Siachen is known for its tough terrain and harsh weather conditions making human habitation almost next to impossible. Enemy at Siachen is not so much an entity armed with rifles and guns across the Actual Ground Position Line — no fire has been exchanged between Indians and Pakistanis in more than a dozen years here — but nature, the atmosphere, snow, mountains, and the isolation, the mind, and one’s own body. Despite all odds Indian armed forces have shown their metal braving all difficulties and able to maintain the security of the region. Siachen’s posts are strategically crucial for Indian defense establishment and India’s own security.
Recent event of avalanche in Siachen has cost a life of our brave heroes. In this tragic accident ten of our soldiers were martyred. Lance Naik Hanumanthappa Koppad was amongst them. Lance Naik Hanumanthappa was the brave hero from 19 Madras battalion which was deployed at Northern Glacier, the toughest tour of duty at Siachen, only recently, and all its men were still not fully acclimatized for heights above 18,000 feet. Avalanche was struck on Feb 3 at early morning at Sonam post and was known to the establishment only after five to six hours. After receiving inputs of accident many Avalanche Recovery Team (ART) were sent for Sonam post from nearby posts.After intense search for six days rescuers have heard the Hanumanthappa’s voice rang out on radio, from 35 feet under. It was a very brief message, but to the men on mission, it was a lifeline.
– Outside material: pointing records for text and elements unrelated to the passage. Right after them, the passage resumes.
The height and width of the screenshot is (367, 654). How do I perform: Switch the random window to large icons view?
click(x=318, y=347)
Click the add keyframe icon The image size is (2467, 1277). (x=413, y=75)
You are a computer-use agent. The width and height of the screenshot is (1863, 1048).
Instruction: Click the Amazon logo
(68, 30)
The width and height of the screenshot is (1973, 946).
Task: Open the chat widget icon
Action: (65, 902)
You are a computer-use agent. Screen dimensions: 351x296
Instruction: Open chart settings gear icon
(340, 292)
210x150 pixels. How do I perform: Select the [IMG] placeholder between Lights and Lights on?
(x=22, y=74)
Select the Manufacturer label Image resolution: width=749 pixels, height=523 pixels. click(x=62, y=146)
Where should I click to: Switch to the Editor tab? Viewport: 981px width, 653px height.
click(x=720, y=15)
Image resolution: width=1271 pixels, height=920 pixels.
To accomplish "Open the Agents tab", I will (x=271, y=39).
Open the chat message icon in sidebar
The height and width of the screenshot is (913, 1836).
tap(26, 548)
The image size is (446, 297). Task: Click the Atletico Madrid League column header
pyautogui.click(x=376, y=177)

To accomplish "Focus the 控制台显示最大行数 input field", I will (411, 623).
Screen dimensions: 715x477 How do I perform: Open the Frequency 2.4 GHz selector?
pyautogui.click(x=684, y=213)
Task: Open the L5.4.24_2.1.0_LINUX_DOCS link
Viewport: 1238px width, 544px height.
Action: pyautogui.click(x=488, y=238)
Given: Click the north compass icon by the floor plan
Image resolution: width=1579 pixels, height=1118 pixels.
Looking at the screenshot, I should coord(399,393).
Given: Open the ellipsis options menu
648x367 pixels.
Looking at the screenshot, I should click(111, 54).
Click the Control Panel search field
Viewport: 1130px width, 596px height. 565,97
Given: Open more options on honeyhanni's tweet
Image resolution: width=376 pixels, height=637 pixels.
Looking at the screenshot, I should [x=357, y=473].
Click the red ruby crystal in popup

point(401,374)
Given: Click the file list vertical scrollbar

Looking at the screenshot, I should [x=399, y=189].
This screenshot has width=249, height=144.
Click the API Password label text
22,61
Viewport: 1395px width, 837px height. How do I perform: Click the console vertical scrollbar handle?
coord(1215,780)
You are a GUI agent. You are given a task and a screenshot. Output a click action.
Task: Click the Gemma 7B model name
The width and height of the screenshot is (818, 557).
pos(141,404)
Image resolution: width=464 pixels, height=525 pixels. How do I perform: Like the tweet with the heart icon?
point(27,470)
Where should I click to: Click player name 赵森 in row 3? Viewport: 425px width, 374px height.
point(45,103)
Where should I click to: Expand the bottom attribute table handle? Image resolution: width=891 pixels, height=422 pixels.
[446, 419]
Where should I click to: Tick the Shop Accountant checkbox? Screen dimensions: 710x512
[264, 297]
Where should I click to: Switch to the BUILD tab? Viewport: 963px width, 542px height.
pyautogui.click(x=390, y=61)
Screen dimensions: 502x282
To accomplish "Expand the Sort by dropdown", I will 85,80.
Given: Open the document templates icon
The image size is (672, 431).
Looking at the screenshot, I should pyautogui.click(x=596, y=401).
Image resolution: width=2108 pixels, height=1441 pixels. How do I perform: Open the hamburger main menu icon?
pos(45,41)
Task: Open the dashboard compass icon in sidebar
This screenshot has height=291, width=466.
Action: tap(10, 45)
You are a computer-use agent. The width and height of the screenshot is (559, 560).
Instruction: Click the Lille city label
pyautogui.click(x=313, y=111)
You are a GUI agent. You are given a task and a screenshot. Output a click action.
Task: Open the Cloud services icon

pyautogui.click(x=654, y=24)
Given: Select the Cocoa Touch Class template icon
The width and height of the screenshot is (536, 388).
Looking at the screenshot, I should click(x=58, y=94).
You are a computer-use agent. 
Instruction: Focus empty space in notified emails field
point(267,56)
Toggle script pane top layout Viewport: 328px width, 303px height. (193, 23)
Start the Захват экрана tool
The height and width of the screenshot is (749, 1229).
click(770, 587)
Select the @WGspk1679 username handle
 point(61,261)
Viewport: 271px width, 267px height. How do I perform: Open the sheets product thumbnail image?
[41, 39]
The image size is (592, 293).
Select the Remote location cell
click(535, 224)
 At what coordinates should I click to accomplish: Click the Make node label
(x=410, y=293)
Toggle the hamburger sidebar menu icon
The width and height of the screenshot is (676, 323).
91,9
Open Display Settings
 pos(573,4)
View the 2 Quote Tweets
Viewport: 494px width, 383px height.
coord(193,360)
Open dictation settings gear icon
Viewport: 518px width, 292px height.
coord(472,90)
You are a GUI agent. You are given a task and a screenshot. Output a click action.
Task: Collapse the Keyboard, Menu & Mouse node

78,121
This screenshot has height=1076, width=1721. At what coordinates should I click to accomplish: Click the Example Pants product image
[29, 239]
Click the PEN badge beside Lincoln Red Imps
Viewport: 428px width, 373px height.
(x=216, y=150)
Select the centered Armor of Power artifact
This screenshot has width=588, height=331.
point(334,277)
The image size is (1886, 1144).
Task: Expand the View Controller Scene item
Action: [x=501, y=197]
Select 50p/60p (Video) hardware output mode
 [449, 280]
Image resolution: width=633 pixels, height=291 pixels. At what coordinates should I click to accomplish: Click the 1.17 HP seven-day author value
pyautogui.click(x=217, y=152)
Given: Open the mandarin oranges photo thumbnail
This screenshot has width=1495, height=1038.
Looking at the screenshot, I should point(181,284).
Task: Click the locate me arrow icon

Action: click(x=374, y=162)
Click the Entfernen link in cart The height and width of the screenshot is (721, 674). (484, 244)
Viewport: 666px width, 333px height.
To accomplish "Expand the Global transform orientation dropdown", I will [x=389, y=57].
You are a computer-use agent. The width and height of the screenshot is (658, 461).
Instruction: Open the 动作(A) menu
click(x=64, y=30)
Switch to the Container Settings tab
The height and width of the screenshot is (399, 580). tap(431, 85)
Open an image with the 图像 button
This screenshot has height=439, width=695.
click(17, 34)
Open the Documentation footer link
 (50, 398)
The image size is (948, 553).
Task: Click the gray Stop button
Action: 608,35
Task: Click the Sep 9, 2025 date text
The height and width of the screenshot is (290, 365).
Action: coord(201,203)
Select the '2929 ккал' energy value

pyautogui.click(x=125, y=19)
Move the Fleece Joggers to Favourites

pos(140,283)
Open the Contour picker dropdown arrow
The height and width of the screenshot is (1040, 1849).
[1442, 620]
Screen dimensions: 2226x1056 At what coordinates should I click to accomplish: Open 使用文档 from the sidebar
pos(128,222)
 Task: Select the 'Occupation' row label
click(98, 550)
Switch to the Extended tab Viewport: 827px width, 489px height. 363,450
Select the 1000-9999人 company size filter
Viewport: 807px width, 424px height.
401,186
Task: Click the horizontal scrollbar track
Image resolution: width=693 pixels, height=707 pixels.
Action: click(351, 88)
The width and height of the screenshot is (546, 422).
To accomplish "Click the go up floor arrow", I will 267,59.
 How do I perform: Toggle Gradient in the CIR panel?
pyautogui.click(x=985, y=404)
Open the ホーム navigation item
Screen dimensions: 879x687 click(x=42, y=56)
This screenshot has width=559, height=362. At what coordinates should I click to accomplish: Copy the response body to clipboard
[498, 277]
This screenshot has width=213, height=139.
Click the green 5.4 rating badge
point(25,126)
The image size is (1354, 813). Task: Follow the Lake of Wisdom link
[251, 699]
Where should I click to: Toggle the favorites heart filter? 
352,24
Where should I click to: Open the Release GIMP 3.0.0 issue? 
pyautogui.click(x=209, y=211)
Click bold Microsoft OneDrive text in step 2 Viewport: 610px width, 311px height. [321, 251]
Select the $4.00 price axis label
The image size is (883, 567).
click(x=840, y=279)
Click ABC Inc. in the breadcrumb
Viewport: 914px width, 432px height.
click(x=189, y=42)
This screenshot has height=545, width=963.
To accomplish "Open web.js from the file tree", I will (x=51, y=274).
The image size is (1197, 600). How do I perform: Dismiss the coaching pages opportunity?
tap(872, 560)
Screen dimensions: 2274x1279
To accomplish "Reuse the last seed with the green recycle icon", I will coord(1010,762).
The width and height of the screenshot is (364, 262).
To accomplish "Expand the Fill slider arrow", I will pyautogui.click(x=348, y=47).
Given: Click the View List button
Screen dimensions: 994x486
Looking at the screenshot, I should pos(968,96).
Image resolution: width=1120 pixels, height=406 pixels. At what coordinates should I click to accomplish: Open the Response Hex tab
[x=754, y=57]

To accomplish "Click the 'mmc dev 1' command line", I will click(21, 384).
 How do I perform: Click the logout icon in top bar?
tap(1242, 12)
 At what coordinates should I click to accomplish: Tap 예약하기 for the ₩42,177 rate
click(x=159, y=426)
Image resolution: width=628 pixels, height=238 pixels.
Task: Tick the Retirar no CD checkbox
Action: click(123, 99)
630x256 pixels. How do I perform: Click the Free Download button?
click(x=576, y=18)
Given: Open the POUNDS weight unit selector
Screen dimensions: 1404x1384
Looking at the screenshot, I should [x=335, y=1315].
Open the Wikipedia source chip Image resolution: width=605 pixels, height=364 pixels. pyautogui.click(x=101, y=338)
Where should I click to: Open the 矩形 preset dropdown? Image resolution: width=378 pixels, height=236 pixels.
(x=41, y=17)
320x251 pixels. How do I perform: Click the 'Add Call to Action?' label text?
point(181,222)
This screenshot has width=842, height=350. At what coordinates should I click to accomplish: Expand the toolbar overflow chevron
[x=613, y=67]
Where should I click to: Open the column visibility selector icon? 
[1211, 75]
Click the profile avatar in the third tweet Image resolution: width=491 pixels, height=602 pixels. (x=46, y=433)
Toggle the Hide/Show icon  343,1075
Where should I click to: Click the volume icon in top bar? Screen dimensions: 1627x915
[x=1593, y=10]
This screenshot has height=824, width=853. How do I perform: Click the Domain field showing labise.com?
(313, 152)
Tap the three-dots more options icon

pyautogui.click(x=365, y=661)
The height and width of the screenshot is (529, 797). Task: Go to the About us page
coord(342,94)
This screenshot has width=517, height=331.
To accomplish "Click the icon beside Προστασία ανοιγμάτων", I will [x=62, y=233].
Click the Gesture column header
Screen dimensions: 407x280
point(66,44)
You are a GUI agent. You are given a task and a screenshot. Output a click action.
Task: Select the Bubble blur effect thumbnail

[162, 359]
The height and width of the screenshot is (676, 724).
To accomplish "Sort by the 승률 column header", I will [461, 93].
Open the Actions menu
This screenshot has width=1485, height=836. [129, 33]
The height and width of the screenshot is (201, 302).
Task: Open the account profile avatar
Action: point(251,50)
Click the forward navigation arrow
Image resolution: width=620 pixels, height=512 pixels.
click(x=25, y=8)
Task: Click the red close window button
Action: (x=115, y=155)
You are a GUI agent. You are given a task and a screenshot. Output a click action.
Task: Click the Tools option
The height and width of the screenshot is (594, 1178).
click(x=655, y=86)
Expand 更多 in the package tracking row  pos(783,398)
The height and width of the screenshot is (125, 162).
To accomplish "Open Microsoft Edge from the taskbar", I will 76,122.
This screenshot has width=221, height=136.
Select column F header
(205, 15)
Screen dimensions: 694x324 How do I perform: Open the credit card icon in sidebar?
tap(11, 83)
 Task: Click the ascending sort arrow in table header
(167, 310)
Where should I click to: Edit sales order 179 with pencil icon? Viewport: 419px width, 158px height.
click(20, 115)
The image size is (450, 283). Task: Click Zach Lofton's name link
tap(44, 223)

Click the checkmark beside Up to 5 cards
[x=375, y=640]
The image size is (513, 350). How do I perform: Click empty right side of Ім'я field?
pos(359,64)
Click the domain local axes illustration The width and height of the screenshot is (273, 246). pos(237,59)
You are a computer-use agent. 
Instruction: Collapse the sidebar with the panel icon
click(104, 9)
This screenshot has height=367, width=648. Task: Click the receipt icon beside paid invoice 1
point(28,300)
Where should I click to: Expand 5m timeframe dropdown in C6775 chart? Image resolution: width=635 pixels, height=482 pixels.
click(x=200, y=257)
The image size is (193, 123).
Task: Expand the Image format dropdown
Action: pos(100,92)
This rescue mission had used over 200 helicopter sorties, specialised digging and boring equipment, like rock drills, electrical saws and earth augurs,and even avalanche rescue dogs Dot and Misha were brought to the site. On february 8 evening,at around 5 pm, on the sixth day of mission rescuers picked up another signal of body heat and a radio set. Renewed efforts were put in place to get to the signal site. At around 7.30 in the evening Hanumanthappa was found, severely dehydrated, hypothermic, hypoxic, hypoglycemic and in state of shock. He was immediately airlifted to Delhi’s Research and Referral hospital where he fought another fight as a hero but finally succumbed to injuries.
We pray for the departed soul to be rest in peace.